課題の内容 -
記事から、「2週目からはVCRを回して記」を含む語句で始まり「ら描いたドキュメントである。」で終わる部分を、一字一句違えずに書き写しなさい。

記事 -
-------

神奈川月記9008

前月目次次月


冠省
いつだったか誉めといた浅草キッドが『ザ・TV演芸』の「激突!笑いのデスマッチ」に再登場を果たした。今度は順調に勝ち進んでゐるらしい。らしいと言ふは,第1週を完全に観逃したからである。だるま食堂以来ろくなのが出なかったんでちょいと目を離したら,途端に此れだ。誠に油断は大敵であって,お笑ひ鑑賞家たる者ゆめゆめ監視を怠ってはならぬ。
2週目からはVCRを回して記録に努めるけれど,元もとゴルフや柔道や体操でよく潰れる番組である,イレギュラな編成だとうっかり録画を忘れ易い。前に書いた通りめぼしいライヴァルも居ないから多分10週勝ち抜けるだらう。長町場だが欠けないやう残しておきたい。10年振りに現はれた関東の漫才コンビなのだ。(僕の)大きな期待が寄せられてゐる。

三遊亭円丈一世一代の名著『御乱心』を久久に読み返す。圓生が小さんと対立して落語芸術協会を脱退,新協会設立の画策から挫折そして死亡までを弟子の立場から描いたドキュメントである。

-------

抽出された項目 -
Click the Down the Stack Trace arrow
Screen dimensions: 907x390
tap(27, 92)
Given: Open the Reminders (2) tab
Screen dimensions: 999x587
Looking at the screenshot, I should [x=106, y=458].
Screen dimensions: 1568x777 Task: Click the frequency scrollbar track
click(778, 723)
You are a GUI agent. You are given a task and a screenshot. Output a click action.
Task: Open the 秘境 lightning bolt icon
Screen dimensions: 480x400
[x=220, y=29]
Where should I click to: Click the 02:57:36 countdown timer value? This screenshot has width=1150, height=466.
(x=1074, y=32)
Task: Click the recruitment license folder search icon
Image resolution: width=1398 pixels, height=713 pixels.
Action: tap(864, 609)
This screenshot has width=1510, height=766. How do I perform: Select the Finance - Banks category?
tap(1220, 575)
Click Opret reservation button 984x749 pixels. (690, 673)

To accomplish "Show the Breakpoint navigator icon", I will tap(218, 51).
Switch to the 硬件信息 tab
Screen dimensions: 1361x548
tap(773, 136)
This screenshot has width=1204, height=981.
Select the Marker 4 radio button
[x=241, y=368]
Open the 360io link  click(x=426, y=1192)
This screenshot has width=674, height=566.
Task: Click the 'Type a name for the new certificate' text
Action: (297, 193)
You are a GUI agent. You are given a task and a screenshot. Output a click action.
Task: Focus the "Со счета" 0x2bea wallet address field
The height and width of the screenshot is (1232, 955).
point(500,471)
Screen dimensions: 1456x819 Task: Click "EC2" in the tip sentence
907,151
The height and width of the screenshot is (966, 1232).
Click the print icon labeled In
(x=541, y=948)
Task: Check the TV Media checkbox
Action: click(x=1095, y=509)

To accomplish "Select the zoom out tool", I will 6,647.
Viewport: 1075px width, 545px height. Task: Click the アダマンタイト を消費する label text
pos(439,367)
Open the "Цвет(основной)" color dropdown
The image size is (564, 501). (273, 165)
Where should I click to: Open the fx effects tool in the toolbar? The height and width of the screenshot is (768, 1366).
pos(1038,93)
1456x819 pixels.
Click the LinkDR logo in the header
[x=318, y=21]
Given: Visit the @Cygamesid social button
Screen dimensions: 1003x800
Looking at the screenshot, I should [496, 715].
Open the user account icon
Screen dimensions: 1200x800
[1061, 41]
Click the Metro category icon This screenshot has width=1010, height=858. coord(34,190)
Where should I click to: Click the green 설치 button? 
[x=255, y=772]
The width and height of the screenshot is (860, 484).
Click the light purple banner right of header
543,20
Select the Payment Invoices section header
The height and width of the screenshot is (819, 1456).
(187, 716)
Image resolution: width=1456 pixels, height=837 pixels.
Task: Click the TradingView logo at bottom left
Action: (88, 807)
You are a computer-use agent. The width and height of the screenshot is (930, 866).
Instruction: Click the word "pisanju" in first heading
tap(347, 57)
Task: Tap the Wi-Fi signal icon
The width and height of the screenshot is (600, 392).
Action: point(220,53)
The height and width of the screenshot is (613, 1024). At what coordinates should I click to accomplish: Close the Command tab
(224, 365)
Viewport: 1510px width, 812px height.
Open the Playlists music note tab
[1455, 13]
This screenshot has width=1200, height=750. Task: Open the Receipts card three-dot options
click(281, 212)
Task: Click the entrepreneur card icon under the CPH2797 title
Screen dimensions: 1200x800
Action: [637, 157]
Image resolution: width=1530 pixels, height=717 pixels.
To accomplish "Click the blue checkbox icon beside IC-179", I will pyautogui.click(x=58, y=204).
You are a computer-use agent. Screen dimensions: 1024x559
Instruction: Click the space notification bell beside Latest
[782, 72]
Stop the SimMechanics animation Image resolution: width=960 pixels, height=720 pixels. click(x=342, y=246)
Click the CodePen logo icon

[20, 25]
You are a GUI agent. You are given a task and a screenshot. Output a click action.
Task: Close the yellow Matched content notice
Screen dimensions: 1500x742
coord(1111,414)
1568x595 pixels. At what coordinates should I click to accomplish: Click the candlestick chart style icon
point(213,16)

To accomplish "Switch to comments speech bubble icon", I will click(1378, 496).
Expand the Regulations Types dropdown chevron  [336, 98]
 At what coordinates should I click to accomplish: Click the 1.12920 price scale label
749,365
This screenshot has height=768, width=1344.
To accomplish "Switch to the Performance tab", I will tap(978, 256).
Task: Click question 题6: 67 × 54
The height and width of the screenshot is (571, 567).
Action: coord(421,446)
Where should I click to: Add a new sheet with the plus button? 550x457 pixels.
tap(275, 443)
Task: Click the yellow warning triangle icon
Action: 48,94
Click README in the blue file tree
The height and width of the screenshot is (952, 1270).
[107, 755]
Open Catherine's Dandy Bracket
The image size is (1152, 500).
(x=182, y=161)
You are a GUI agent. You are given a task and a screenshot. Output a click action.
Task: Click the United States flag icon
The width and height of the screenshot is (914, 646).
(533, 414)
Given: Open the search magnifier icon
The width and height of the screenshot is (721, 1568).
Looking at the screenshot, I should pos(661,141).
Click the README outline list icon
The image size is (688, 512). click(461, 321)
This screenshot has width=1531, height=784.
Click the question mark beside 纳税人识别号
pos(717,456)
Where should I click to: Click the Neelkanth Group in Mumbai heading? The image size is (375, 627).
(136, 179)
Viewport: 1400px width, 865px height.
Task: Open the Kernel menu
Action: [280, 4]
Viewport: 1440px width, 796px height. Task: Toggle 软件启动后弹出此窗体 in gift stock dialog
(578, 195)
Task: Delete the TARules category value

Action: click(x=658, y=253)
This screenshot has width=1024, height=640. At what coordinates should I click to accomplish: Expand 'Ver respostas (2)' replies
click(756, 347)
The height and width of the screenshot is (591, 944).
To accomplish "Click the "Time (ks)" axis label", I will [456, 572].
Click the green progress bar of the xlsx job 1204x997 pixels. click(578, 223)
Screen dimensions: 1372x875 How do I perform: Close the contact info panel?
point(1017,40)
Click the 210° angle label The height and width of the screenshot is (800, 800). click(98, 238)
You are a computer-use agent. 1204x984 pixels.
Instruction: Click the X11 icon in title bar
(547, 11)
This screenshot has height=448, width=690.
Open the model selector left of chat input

-------

課題の解答 -
2週目からはVCRを回して記録に努めるけれど,元もとゴルフや柔道や体操でよく潰れる番組である,イレギュラな編成だとうっかり録画を忘れ易い。前に書いた通りめぼしいライヴァルも居ないから多分10週勝ち抜けるだらう。長町場だが欠けないやう残しておきたい。10年振りに現はれた関東の漫才コンビなのだ。(僕の)大きな期待が寄せられてゐる。

三遊亭円丈一世一代の名著『御乱心』を久久に読み返す。圓生が小さんと対立して落語芸術協会を脱退,新協会設立の画策から挫折そして死亡までを弟子の立場から描いたドキュメントである。